Brano estratto -
******

Farah (Afghanistan)- Le montagne segnano il profilo di questo territorio. Avvolte da quella che può sembrare una fitta nebbia, in realtà è sabbia. È polvere. Ti guardi intorno, pronto a raccogliere storie che sembrano tutte uguali, che parlano di uomini che non hanno paura di sacrificare se stessi. Poi, da lontano vedi arrivare un bambino. È in braccio al padre e bussa alla porte della base. Le perquisizioni di rito, e la visita in infermeria. Così ho conosciuto Hamidullah. Quella di Hamidullah è una storia che ti resterà dentro. Perché parla di un bambino di cinque anni, figlio di questo paese, della guerra e della povertà. Cinque anni, forse. Perché qui in Afghanistan, l’anno si riesce più o meno a recuperarlo, il giorno e il mese di nascita è a dir poco impossibile. Così accade per Amir, che non si sa neanche se è il padre di Hamidullah o per Abdullà, un presunto zio. Insomma, nessun documento, anagrafe zero e l’ultimo censimento risale alla fine degli anni ’70 e fu fatto dai russi.
Hamidullah è arrivato in infermeria qualche mese fa con un piede ferito. Aveva una pietra conficcata nella pianta destra. La ferita ha fatto infezione e se non fosse stato per l’intervento dei medici militari italiani, non avremmo potuto nemmeno conoscerlo.

******

Dati registrati -
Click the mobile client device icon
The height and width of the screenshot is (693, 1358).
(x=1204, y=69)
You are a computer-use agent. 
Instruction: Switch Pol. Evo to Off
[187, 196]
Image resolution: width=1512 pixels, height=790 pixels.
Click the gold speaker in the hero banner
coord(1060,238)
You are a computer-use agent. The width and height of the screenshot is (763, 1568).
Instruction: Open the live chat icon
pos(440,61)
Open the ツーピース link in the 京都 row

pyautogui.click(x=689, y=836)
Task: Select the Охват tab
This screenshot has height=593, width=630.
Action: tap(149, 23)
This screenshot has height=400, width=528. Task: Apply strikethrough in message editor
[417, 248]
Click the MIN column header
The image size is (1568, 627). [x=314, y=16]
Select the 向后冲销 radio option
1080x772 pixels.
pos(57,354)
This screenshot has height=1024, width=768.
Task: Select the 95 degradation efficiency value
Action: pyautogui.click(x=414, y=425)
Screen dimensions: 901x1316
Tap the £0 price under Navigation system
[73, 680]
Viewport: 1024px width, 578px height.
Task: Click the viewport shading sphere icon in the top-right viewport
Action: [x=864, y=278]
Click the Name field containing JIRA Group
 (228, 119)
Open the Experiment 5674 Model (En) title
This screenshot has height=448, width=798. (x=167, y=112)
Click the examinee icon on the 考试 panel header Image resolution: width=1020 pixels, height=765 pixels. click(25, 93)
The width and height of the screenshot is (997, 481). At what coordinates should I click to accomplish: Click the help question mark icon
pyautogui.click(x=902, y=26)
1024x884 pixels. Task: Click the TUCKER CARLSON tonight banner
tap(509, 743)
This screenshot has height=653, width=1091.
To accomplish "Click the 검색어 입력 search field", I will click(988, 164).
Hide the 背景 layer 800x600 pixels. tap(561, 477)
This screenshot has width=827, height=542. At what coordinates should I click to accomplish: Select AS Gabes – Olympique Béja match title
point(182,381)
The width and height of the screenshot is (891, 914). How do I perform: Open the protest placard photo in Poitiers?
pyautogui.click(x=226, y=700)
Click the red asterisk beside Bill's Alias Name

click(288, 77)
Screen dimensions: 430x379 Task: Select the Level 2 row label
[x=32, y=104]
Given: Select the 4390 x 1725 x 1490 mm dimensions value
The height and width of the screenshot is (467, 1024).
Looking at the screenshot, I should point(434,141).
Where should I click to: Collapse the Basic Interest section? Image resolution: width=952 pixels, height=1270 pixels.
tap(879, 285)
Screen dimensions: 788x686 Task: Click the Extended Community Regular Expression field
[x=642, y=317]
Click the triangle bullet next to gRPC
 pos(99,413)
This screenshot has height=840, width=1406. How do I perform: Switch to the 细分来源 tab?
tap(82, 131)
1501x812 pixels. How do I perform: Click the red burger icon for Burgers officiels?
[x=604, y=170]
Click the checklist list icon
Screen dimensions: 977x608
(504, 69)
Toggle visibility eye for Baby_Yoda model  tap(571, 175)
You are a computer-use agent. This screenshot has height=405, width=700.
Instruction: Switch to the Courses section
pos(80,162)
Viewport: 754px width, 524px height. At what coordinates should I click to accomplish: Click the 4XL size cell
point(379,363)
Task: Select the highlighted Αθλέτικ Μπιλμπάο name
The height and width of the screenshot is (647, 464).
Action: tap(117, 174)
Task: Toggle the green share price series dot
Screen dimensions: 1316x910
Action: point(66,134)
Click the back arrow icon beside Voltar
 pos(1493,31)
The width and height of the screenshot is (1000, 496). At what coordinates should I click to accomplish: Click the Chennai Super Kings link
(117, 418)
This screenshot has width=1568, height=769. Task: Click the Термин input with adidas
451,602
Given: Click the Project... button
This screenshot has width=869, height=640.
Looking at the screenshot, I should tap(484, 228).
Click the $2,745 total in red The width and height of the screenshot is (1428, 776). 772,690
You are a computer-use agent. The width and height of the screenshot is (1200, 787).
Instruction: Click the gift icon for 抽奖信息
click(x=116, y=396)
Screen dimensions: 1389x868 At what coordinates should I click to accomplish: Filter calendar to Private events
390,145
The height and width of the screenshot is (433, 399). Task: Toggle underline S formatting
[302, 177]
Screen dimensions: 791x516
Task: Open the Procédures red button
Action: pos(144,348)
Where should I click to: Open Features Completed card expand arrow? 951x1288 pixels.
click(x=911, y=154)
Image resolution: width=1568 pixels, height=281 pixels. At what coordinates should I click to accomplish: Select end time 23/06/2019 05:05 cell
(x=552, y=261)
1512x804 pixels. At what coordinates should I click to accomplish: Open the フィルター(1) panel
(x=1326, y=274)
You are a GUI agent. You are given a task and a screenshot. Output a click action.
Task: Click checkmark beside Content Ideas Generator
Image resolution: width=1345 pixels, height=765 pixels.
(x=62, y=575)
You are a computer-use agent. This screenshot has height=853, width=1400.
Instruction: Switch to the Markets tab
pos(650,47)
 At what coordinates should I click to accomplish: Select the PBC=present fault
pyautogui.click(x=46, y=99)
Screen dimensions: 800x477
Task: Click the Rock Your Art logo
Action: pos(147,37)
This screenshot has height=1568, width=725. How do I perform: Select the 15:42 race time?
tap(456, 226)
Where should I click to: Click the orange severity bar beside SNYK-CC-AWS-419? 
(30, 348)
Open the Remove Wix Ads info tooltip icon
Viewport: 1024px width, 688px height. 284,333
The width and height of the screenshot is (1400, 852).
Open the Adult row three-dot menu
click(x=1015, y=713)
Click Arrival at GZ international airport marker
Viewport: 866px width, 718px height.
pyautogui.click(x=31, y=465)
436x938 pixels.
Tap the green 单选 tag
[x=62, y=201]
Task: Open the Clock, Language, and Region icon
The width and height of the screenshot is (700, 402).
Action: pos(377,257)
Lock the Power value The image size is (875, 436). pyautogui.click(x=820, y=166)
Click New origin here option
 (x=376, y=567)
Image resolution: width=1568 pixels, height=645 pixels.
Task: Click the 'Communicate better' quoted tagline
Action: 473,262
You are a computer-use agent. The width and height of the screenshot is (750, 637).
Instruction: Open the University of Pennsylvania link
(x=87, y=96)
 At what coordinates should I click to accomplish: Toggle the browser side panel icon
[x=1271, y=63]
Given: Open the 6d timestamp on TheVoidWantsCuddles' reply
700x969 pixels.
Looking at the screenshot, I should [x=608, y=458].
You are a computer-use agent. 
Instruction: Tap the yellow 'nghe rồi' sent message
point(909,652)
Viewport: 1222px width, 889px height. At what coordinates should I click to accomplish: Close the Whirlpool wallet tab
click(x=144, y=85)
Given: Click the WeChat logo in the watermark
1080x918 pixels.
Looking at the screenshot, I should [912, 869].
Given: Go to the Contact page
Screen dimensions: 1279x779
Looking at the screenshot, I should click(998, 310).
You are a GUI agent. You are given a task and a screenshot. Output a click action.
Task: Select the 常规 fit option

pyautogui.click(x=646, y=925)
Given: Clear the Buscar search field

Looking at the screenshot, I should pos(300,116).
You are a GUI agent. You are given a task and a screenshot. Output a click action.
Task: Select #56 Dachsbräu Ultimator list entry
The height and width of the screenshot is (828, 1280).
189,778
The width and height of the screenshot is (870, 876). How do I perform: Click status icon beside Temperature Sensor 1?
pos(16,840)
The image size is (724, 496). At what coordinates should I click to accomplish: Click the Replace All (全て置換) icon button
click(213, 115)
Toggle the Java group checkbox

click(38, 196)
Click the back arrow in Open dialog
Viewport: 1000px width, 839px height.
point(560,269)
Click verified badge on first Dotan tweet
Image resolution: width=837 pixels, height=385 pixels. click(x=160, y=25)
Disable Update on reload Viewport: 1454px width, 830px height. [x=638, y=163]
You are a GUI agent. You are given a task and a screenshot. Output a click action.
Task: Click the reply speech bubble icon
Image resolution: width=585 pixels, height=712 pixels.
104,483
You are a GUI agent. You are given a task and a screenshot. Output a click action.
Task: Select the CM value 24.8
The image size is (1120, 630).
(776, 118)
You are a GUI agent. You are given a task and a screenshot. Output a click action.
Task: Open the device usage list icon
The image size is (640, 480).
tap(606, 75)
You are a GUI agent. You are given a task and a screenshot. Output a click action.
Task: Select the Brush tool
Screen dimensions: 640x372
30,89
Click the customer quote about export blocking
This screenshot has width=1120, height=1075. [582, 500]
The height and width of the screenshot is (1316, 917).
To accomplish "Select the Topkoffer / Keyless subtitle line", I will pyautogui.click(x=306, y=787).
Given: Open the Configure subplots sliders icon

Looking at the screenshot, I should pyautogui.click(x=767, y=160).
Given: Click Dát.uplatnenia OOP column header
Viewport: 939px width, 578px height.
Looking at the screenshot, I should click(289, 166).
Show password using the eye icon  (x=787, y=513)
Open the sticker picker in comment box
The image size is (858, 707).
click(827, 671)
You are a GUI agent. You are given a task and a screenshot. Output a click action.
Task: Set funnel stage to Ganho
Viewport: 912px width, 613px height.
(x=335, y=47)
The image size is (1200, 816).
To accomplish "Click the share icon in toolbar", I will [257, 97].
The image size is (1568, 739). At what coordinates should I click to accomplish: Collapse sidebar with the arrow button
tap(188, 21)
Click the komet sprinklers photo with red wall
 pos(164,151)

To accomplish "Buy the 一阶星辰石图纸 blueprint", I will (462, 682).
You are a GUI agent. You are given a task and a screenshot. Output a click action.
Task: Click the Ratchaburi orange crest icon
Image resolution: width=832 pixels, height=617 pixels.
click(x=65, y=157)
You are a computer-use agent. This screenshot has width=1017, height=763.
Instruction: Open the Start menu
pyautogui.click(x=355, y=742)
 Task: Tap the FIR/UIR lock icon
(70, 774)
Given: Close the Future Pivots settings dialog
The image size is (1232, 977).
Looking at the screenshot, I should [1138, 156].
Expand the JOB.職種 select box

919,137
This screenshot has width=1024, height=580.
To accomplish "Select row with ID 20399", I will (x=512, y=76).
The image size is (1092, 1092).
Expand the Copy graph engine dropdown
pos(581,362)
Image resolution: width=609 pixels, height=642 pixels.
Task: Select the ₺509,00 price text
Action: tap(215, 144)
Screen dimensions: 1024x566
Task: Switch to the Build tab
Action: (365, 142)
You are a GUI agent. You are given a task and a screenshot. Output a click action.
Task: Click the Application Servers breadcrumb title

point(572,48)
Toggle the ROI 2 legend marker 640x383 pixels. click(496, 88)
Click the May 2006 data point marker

******

Esercizi -
a: Cita dal brano su Hamidullah il passo che comincia con "Hamidullah è arrivato" e arriva fino a "potuto nemmeno conoscerlo.".
b: Secondo il brano su Hamidullah, che cosa aveva conficcato nella pianta del piede destro il bambino quando è arrivato in infermeria?

Soluzioni in ordine -
a:
Hamidullah è arrivato in infermeria qualche mese fa con un piede ferito. Aveva una pietra conficcata nella pianta destra. La ferita ha fatto infezione e se non fosse stato per l’intervento dei medici militari italiani, non avremmo potuto nemmeno conoscerlo.

b: Una pietra.